Stated task → Please reproduce every line of the listing below, requests included, adding -144 to each coordinate in the answers. Leave out the pictures.
------------------------------
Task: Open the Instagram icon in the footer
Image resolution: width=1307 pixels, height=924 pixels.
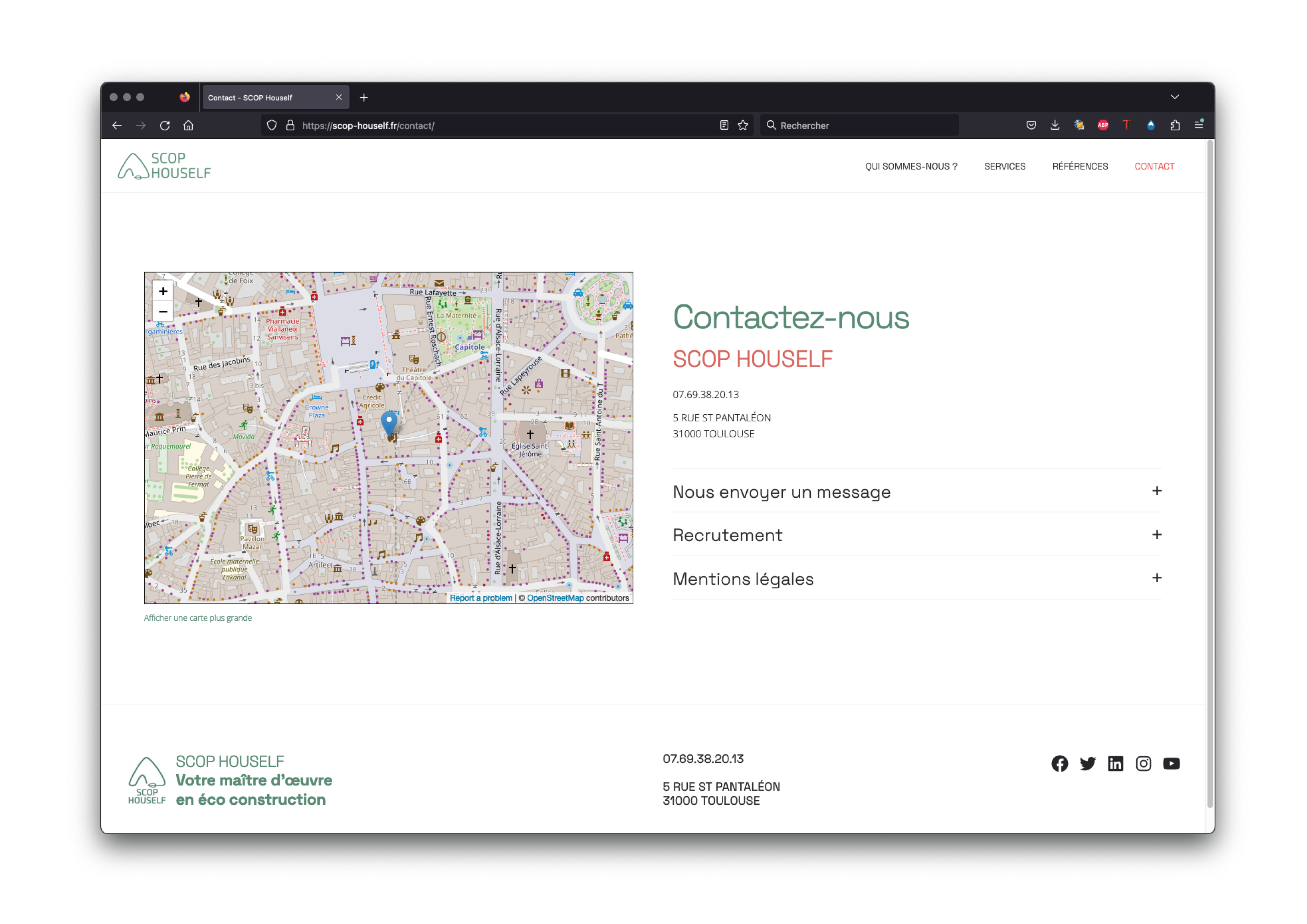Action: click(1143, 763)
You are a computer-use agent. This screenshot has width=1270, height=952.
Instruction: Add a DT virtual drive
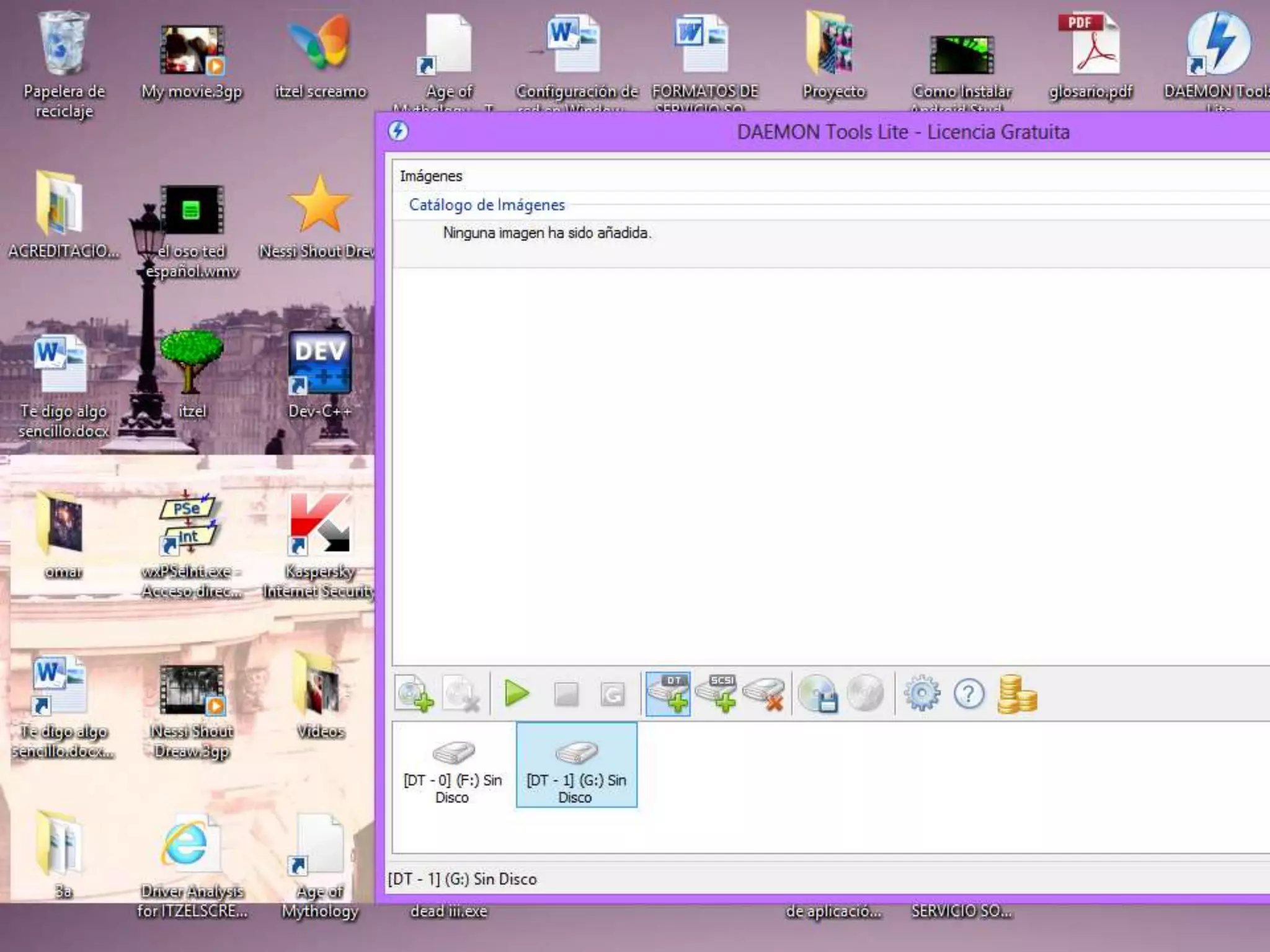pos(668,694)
------------------------------
Solution to this problem →
Task: Open the Instagram icon in the footer
Image resolution: width=1307 pixels, height=924 pixels.
Action: click(999, 619)
You are a computer-use agent. This screenshot has width=1270, height=952.
Instruction: Add a DT virtual drive
pos(524,550)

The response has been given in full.